In physics, spacetime typically functions as the general framework within which processes are described, even when its geometry is understood as dynamical. From this standpoint, organisation is analysed as something that unfolds within spatial and temporal coordinates.

APS adopts a different explanatory stance. It begins not with spacetime as the primary structure, but with viability-oriented organisation. On this view, spatial and temporal relations are not independent explanatory primitives. They are dimensions through which organisation is expressed, stabilised, and coordinated. Spatiotemporal descriptions arise from the organisational logic of the system, rather than the other way around.

This entails a reversal of explanatory priority:

  • Physics: organisation is described within spacetime
  • APS: spatiotemporal relations are specified relative to organisation

This reversal is inseparable from scale.

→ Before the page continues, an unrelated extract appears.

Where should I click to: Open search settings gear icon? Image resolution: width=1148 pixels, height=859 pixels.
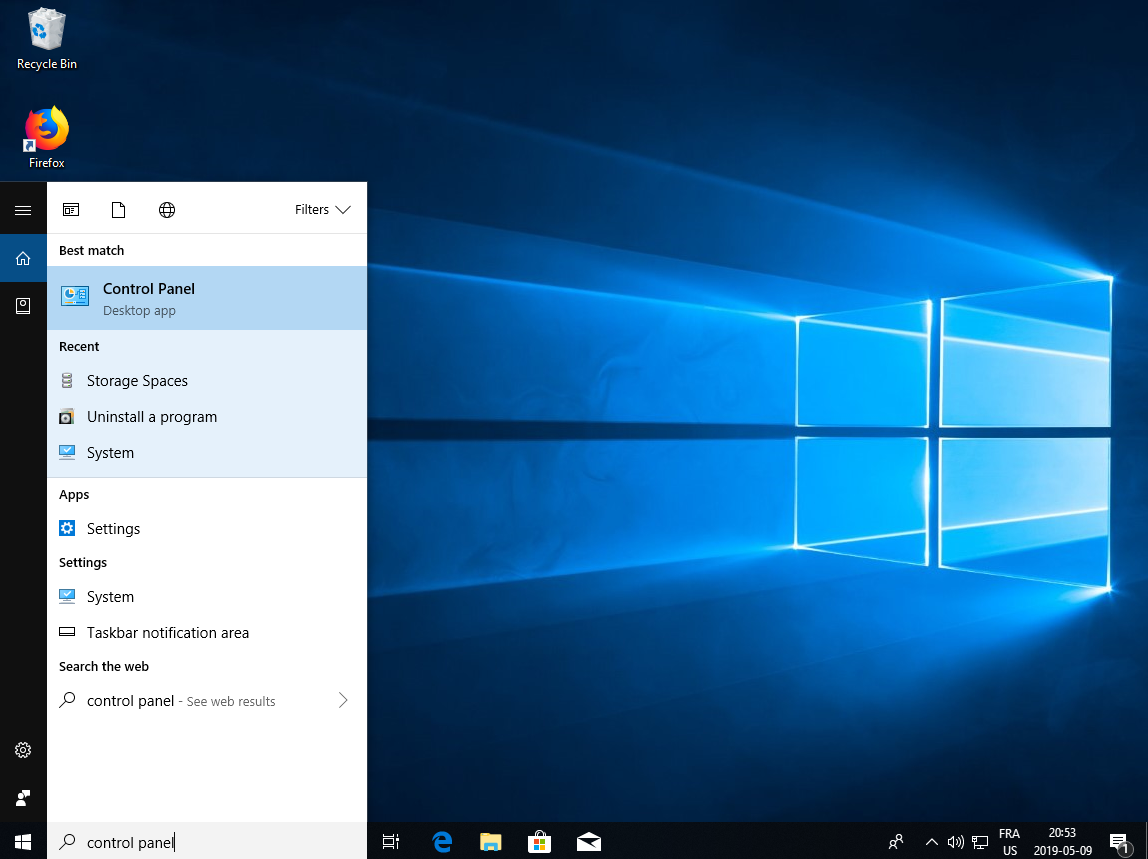point(23,750)
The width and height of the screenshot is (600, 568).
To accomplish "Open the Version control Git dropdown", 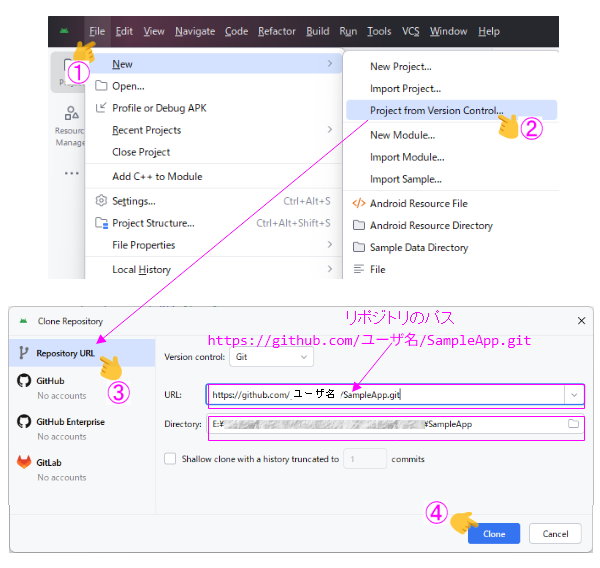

Biological organisation is inherently scale-dependent: the spatial and temporal relations that matter are those that contribute to the persistence of the system at a given level of organisation. What counts as a relevant spatial configuration or temporal process is therefore defined relative to the system’s organisational dynamics, not fixed in advance.

Accordingly, space and time do not function as a neutral backdrop for biological explanation. Their explanatory significance is specified by the constraints, coordination, and viability conditions of the system.

This does not contradict physical accounts of spacetime. It clarifies that in biology, spatiotemporal structure derives its explanatory role from the organisation of living activity, rather than from an independently given framework.